Abstract

Objectives

For individuals living with rare neurodevelopmental disorders, particularly those who are at the most severe end of the spectrum, standardized outcome measures may lack the sensitivity to capture small but meaningful changes. Personalized endpoints such as goal attainment scaling (GAS) allow the assessment of treatment response across variable baseline states and disease manifestations and, thus, provide a highly sensitive measure of efficacy. The current study tested the feasibility of using GAS in rare SCN2A-associated developmental and epileptic encephalopathy (SCN2A-DEE).

Methods

The caregivers of 10 individuals with SCN2A-DEE (M  = 8.2 years, SD = 5.62, range 3.4-20.4; N  = 8) took part in in-person goal setting and remote follow-up interviews facilitated by 4 clinical researchers. Implementation was standardized using clinician training, patient orientation, and an electronic data capture platform, GoalNav®; surveys were used to evaluate implementation.

Results

All 10 caregivers completed the goal-setting interviews and were able to set scale 3 goals, and assess attainment levels at follow-up interviews.
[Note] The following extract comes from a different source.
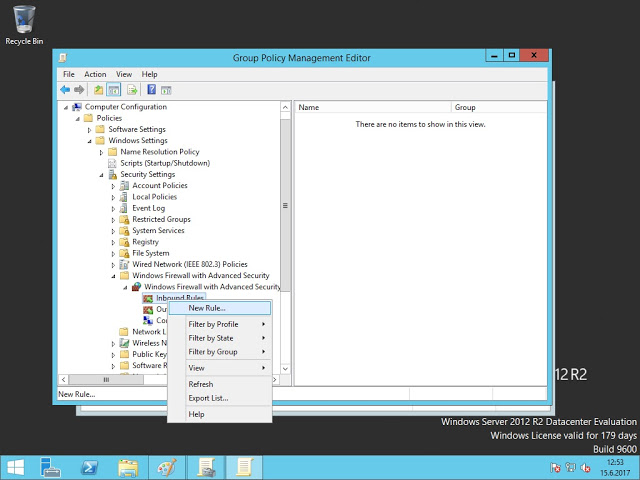Click the Up One Level toolbar icon
The image size is (640, 480).
(x=99, y=90)
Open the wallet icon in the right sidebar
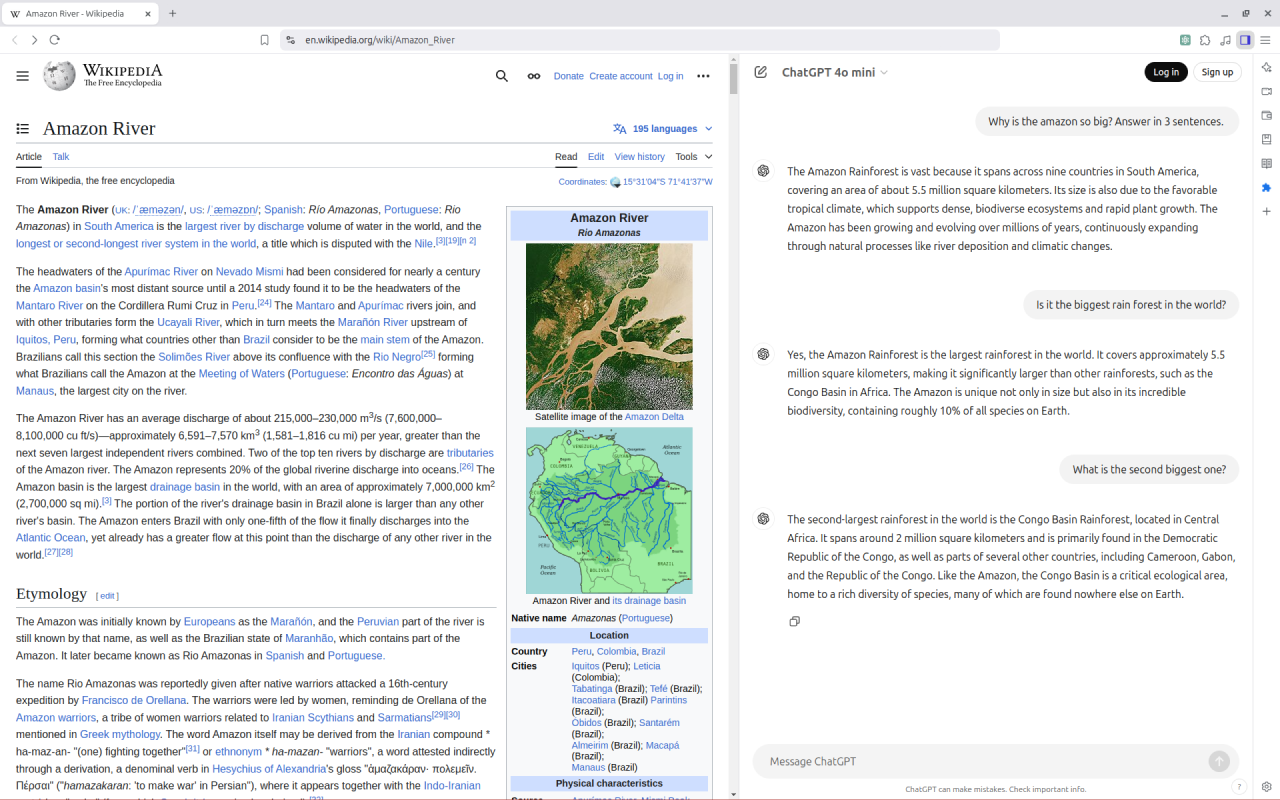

The mean (SD) times to conduct the goal setting and follow-up interviews were 59.4 (14.5) and 18.4 (10.5) minutes, respectively. Participants set a variety of goals relating to communication (n = 10), feeding (n = 4), gross and fine motor abilities (n = 6), behavior (n = 5), gastrointestinal function (n = 3), sleep (n = 1), and seizures (n = 1). Data completeness, interview time, and the presence of high-quality goals (29/30) indicated the feasibility of using GAS in this population, whereas survey responses indicated its acceptability.

Conclusions

This pilot project provided evidence supporting the feasibility of GAS as a method for assessing treatment outcomes for patients with rare neurodevelopmental disorders.